#### DATENBEREICH
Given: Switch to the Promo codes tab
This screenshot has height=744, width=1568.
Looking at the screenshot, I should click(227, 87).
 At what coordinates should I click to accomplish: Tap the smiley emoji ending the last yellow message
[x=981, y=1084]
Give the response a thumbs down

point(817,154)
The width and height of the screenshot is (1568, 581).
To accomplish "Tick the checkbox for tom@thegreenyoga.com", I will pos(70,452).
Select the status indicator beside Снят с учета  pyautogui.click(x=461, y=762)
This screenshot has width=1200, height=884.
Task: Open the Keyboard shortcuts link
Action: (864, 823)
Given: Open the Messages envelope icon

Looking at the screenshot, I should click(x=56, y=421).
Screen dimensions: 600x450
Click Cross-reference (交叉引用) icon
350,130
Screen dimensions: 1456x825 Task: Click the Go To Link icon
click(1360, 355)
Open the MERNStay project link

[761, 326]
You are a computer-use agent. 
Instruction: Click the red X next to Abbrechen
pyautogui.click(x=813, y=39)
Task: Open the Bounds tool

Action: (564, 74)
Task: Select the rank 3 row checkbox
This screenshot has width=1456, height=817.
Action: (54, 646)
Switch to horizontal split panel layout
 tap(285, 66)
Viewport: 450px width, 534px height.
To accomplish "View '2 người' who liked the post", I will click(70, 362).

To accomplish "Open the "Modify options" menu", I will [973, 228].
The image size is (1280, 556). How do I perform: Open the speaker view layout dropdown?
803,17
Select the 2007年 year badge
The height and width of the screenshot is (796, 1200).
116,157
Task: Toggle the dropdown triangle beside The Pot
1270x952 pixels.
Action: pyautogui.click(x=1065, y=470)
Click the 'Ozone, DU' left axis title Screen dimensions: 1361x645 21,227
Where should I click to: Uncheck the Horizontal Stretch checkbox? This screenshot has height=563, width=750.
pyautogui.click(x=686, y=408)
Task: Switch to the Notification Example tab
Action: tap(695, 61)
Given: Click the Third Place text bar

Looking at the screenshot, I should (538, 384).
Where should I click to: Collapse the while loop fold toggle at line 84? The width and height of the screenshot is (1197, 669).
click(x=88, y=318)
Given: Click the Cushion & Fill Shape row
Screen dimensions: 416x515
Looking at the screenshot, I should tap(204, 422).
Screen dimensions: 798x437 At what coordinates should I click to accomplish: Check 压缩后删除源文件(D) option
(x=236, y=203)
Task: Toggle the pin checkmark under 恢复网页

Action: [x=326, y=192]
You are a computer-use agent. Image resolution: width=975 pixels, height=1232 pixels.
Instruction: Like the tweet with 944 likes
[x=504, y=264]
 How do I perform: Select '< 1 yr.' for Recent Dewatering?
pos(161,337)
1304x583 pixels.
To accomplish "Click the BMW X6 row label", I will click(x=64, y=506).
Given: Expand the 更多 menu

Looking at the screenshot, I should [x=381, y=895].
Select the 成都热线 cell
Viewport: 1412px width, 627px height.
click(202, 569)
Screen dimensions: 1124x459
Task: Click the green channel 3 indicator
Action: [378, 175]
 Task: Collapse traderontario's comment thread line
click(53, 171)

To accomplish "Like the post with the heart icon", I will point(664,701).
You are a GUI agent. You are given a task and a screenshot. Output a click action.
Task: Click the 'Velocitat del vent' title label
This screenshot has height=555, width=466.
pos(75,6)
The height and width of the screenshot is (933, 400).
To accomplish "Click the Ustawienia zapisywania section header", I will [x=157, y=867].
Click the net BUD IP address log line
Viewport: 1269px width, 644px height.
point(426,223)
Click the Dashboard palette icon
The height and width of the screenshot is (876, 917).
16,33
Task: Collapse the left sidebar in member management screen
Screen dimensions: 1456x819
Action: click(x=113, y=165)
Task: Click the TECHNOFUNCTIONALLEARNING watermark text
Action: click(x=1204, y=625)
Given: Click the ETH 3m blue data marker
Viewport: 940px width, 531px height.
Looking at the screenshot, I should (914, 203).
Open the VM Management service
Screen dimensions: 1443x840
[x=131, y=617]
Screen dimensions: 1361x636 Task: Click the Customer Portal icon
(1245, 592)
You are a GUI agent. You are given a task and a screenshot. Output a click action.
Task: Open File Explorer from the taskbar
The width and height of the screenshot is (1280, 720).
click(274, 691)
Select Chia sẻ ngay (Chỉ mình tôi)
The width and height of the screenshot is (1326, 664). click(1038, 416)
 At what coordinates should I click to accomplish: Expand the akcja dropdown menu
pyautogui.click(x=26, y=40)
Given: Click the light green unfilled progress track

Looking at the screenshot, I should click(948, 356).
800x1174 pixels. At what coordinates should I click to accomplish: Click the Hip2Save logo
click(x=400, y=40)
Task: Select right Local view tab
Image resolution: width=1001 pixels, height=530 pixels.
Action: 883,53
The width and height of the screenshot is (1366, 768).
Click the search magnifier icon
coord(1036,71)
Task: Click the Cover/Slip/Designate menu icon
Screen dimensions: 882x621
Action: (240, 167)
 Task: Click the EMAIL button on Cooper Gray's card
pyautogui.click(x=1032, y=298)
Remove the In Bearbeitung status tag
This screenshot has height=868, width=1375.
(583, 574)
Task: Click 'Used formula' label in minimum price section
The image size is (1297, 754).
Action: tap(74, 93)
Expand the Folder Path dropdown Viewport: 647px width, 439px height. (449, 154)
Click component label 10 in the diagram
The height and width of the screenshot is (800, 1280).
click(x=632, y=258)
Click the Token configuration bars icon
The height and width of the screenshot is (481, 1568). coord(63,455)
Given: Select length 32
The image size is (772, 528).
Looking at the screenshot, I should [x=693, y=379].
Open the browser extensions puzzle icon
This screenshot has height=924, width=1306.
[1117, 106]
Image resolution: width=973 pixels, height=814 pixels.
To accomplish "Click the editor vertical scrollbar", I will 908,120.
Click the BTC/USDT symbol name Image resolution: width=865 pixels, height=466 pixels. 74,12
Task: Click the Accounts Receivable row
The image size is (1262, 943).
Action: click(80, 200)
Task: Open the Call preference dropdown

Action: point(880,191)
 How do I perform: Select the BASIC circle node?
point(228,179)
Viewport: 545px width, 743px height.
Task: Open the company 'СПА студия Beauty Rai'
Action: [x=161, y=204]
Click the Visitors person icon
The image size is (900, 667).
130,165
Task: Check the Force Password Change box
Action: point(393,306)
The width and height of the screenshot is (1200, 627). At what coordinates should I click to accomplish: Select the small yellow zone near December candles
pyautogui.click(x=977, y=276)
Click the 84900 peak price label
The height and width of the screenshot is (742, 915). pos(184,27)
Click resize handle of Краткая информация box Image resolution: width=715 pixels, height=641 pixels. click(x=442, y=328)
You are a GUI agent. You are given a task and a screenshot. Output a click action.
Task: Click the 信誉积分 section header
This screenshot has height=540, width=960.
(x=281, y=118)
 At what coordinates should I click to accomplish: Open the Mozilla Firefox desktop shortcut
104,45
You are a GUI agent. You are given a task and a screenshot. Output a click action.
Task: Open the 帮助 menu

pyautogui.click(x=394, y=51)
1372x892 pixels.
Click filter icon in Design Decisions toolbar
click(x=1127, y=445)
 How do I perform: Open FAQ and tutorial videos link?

#### ZU BEFOLGEN
Würden Sie sämtliche Datensätze oben Zeile für Zeile unverändert abschreiben?

#### LÖSUNG DER AUFGABE
Given: Switch to the Promo codes tab
This screenshot has height=744, width=1568.
Looking at the screenshot, I should click(227, 87).
 At what coordinates should I click to accomplish: Tap the smiley emoji ending the last yellow message
[x=981, y=1084]
Give the response a thumbs down

point(817,154)
The width and height of the screenshot is (1568, 581).
To accomplish "Tick the checkbox for tom@thegreenyoga.com", I will pos(70,452).
Select the status indicator beside Снят с учета  pyautogui.click(x=461, y=762)
This screenshot has width=1200, height=884.
Task: Open the Keyboard shortcuts link
Action: (864, 823)
Given: Open the Messages envelope icon

Looking at the screenshot, I should click(x=56, y=421).
Screen dimensions: 600x450
Click Cross-reference (交叉引用) icon
350,130
Screen dimensions: 1456x825 Task: Click the Go To Link icon
click(1360, 355)
Open the MERNStay project link

[761, 326]
You are a computer-use agent. 
Instruction: Click the red X next to Abbrechen
pyautogui.click(x=813, y=39)
Task: Open the Bounds tool

Action: (564, 74)
Task: Select the rank 3 row checkbox
This screenshot has width=1456, height=817.
Action: (54, 646)
Switch to horizontal split panel layout
 tap(285, 66)
Viewport: 450px width, 534px height.
To accomplish "View '2 người' who liked the post", I will click(70, 362).

To accomplish "Open the "Modify options" menu", I will [973, 228].
The image size is (1280, 556). How do I perform: Open the speaker view layout dropdown?
803,17
Select the 2007年 year badge
The height and width of the screenshot is (796, 1200).
116,157
Task: Toggle the dropdown triangle beside The Pot
1270x952 pixels.
Action: pyautogui.click(x=1065, y=470)
Click the 'Ozone, DU' left axis title Screen dimensions: 1361x645 21,227
Where should I click to: Uncheck the Horizontal Stretch checkbox? This screenshot has height=563, width=750.
pyautogui.click(x=686, y=408)
Task: Switch to the Notification Example tab
Action: tap(695, 61)
Given: Click the Third Place text bar

Looking at the screenshot, I should (538, 384).
Where should I click to: Collapse the while loop fold toggle at line 84? The width and height of the screenshot is (1197, 669).
click(x=88, y=318)
Given: Click the Cushion & Fill Shape row
Screen dimensions: 416x515
Looking at the screenshot, I should tap(204, 422).
Screen dimensions: 798x437 At what coordinates should I click to accomplish: Check 压缩后删除源文件(D) option
(x=236, y=203)
Task: Toggle the pin checkmark under 恢复网页

Action: [x=326, y=192]
You are a computer-use agent. Image resolution: width=975 pixels, height=1232 pixels.
Instruction: Like the tweet with 944 likes
[x=504, y=264]
 How do I perform: Select '< 1 yr.' for Recent Dewatering?
pos(161,337)
1304x583 pixels.
To accomplish "Click the BMW X6 row label", I will click(x=64, y=506).
Given: Expand the 更多 menu

Looking at the screenshot, I should [x=381, y=895].
Select the 成都热线 cell
Viewport: 1412px width, 627px height.
click(202, 569)
Screen dimensions: 1124x459
Task: Click the green channel 3 indicator
Action: [378, 175]
 Task: Collapse traderontario's comment thread line
click(53, 171)

To accomplish "Like the post with the heart icon", I will point(664,701).
You are a GUI agent. You are given a task and a screenshot. Output a click action.
Task: Click the 'Velocitat del vent' title label
This screenshot has height=555, width=466.
pos(75,6)
The height and width of the screenshot is (933, 400).
To accomplish "Click the Ustawienia zapisywania section header", I will [x=157, y=867].
Click the net BUD IP address log line
Viewport: 1269px width, 644px height.
point(426,223)
Click the Dashboard palette icon
The height and width of the screenshot is (876, 917).
16,33
Task: Collapse the left sidebar in member management screen
Screen dimensions: 1456x819
Action: click(x=113, y=165)
Task: Click the TECHNOFUNCTIONALLEARNING watermark text
Action: click(x=1204, y=625)
Given: Click the ETH 3m blue data marker
Viewport: 940px width, 531px height.
Looking at the screenshot, I should (914, 203).
Open the VM Management service
Screen dimensions: 1443x840
[x=131, y=617]
Screen dimensions: 1361x636 Task: Click the Customer Portal icon
(1245, 592)
You are a GUI agent. You are given a task and a screenshot. Output a click action.
Task: Open File Explorer from the taskbar
The width and height of the screenshot is (1280, 720).
click(274, 691)
Select Chia sẻ ngay (Chỉ mình tôi)
The width and height of the screenshot is (1326, 664). click(1038, 416)
 At what coordinates should I click to accomplish: Expand the akcja dropdown menu
pyautogui.click(x=26, y=40)
Given: Click the light green unfilled progress track

Looking at the screenshot, I should click(948, 356).
800x1174 pixels. At what coordinates should I click to accomplish: Click the Hip2Save logo
click(x=400, y=40)
Task: Select right Local view tab
Image resolution: width=1001 pixels, height=530 pixels.
Action: 883,53
The width and height of the screenshot is (1366, 768).
Click the search magnifier icon
coord(1036,71)
Task: Click the Cover/Slip/Designate menu icon
Screen dimensions: 882x621
Action: (240, 167)
 Task: Click the EMAIL button on Cooper Gray's card
pyautogui.click(x=1032, y=298)
Remove the In Bearbeitung status tag
This screenshot has height=868, width=1375.
(583, 574)
Task: Click 'Used formula' label in minimum price section
The image size is (1297, 754).
Action: tap(74, 93)
Expand the Folder Path dropdown Viewport: 647px width, 439px height. (449, 154)
Click component label 10 in the diagram
The height and width of the screenshot is (800, 1280).
click(x=632, y=258)
Click the Token configuration bars icon
The height and width of the screenshot is (481, 1568). coord(63,455)
Given: Select length 32
The image size is (772, 528).
Looking at the screenshot, I should [x=693, y=379].
Open the browser extensions puzzle icon
This screenshot has height=924, width=1306.
[1117, 106]
Image resolution: width=973 pixels, height=814 pixels.
To accomplish "Click the editor vertical scrollbar", I will 908,120.
Click the BTC/USDT symbol name Image resolution: width=865 pixels, height=466 pixels. 74,12
Task: Click the Accounts Receivable row
The image size is (1262, 943).
Action: click(80, 200)
Task: Open the Call preference dropdown

Action: point(880,191)
 How do I perform: Select the BASIC circle node?
point(228,179)
Viewport: 545px width, 743px height.
Task: Open the company 'СПА студия Beauty Rai'
Action: [x=161, y=204]
Click the Visitors person icon
The image size is (900, 667).
130,165
Task: Check the Force Password Change box
Action: point(393,306)
The width and height of the screenshot is (1200, 627). At what coordinates should I click to accomplish: Select the small yellow zone near December candles
pyautogui.click(x=977, y=276)
Click the 84900 peak price label
The height and width of the screenshot is (742, 915). pos(184,27)
Click resize handle of Краткая информация box Image resolution: width=715 pixels, height=641 pixels. click(x=442, y=328)
You are a GUI agent. You are given a task and a screenshot. Output a click action.
Task: Click the 信誉积分 section header
This screenshot has height=540, width=960.
(x=281, y=118)
 At what coordinates should I click to accomplish: Open the Mozilla Firefox desktop shortcut
104,45
You are a GUI agent. You are given a task and a screenshot. Output a click action.
Task: Open the 帮助 menu

pyautogui.click(x=394, y=51)
1372x892 pixels.
Click filter icon in Design Decisions toolbar
click(x=1127, y=445)
 How do I perform: Open FAQ and tutorial videos link?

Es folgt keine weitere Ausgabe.